Try it: Return every line from the listing where the word "computer" occurs.

Given records:
:::

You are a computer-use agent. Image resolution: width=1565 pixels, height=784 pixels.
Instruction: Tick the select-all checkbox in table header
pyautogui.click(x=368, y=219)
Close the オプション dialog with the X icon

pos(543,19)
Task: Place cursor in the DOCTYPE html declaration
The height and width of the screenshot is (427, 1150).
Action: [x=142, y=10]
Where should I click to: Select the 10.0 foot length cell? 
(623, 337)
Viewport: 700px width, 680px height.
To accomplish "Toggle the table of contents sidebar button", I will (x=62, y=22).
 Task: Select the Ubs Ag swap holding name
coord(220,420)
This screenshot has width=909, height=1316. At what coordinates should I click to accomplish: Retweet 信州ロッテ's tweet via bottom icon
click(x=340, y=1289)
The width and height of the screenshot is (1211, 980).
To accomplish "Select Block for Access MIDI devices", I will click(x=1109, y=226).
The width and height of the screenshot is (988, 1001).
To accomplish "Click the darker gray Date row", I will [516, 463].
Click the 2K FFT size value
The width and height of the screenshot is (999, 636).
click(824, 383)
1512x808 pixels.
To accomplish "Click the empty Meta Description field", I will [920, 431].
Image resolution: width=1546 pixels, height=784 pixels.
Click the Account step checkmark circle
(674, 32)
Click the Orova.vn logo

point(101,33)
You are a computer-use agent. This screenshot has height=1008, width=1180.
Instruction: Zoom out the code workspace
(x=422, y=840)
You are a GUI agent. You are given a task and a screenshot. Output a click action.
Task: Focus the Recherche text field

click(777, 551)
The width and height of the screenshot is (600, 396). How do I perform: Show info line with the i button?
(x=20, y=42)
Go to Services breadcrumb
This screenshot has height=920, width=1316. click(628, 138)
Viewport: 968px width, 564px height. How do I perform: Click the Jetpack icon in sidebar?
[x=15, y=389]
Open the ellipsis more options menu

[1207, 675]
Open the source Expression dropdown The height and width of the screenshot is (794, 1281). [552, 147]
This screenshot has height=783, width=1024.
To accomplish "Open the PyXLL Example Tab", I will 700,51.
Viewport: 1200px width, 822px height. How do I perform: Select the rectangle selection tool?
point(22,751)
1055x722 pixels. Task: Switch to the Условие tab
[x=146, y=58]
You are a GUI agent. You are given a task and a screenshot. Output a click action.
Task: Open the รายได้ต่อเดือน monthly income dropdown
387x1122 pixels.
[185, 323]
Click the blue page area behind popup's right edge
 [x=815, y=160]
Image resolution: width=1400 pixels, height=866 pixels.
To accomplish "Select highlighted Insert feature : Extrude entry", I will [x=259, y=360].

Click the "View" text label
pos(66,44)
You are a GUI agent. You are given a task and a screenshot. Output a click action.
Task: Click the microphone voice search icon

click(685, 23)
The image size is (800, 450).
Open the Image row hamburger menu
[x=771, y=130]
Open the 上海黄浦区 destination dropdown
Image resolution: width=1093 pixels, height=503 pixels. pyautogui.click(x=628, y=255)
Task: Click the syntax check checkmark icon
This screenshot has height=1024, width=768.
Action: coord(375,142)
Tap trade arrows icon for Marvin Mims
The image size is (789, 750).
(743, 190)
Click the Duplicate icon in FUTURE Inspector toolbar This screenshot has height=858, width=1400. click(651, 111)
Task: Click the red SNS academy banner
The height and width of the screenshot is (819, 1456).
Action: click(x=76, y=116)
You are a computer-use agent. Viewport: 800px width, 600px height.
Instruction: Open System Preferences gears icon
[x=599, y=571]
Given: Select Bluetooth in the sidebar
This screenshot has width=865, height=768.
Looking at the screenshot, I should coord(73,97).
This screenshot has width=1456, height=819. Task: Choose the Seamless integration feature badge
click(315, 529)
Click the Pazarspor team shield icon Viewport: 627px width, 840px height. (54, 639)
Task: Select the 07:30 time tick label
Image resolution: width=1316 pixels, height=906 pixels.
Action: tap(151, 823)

:::

Answer section:
You are a computer-use agent. Image resolution: width=1565 pixels, height=784 pixels.
You are a computer-use agent. This screenshot has height=1008, width=1180.
You are a computer-use agent. Viewport: 800px width, 600px height.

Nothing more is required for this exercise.